For some reason, the sight made him laugh. He laughed so hard he doubled over. The old man deserved it for being a silent party to the theft. And what he did wasn’t stealing, he hardly thinks his mother would mind.

‘You know what they say boy’ the old man said between gritted teeth ‘ he who laughs last laughs longest’.

That made him burst into another fit of laughter. Silly fool. He had lost his few belongings but at least he was having a good laugh out of it. If every loss will make his spirit dampen he would have been in the bottom of a river by now.

He walked off still laughing. He didn’t know why but he couldn’t stop laughing. He didn’t start noticing something wrong until when he walked on for three minutes and he was still laughing.

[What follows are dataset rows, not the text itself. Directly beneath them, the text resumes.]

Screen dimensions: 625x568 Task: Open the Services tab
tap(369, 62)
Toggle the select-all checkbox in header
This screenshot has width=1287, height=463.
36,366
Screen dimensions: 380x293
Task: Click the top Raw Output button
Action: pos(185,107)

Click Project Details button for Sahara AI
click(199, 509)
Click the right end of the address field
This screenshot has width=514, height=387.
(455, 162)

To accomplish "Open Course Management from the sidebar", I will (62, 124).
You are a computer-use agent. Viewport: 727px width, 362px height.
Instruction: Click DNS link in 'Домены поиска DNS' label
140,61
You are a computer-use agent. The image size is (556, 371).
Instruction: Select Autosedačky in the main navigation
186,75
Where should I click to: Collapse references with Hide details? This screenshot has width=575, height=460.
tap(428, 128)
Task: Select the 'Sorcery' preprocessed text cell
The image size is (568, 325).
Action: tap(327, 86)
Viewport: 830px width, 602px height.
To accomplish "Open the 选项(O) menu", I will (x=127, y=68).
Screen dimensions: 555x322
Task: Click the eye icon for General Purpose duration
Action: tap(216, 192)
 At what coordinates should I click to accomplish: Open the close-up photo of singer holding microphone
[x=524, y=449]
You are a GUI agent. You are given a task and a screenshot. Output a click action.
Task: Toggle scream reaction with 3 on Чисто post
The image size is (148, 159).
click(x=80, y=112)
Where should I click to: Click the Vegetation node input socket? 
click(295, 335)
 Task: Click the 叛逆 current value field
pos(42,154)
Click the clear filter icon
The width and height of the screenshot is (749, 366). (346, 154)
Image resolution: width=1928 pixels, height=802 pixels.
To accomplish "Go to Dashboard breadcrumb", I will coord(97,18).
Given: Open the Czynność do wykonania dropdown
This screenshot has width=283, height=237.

Okay that’s enough laughter for one day you can stop now, he told himself. But he couldn’t. He kept on laughing even as he tried to close his mouth and stop emitting any sound.

He laughed on even as panic rose within him and set like a pregnant cloud full of terror. He laughed on…

The old man had cursed him. The sudden realization gave him an adrenaline pump and he turned and ran back towards the shed. 

Ever seen a man running and laughing like his life depended on it? Well he did. It wasn’t funny to him but to anyone who might be watching, it was a funny sight.

He arrived the shed, the old man had left, no traces of his footprints were visible, all the stuff scattered around where gone and in their place, his bag lay. He didn’t want his bag, he though in annoyance. He wanted his sanity back. 

‘He who laughs last laughs longest’ the words of the old man rang in his ears as if he was just an inch away from him.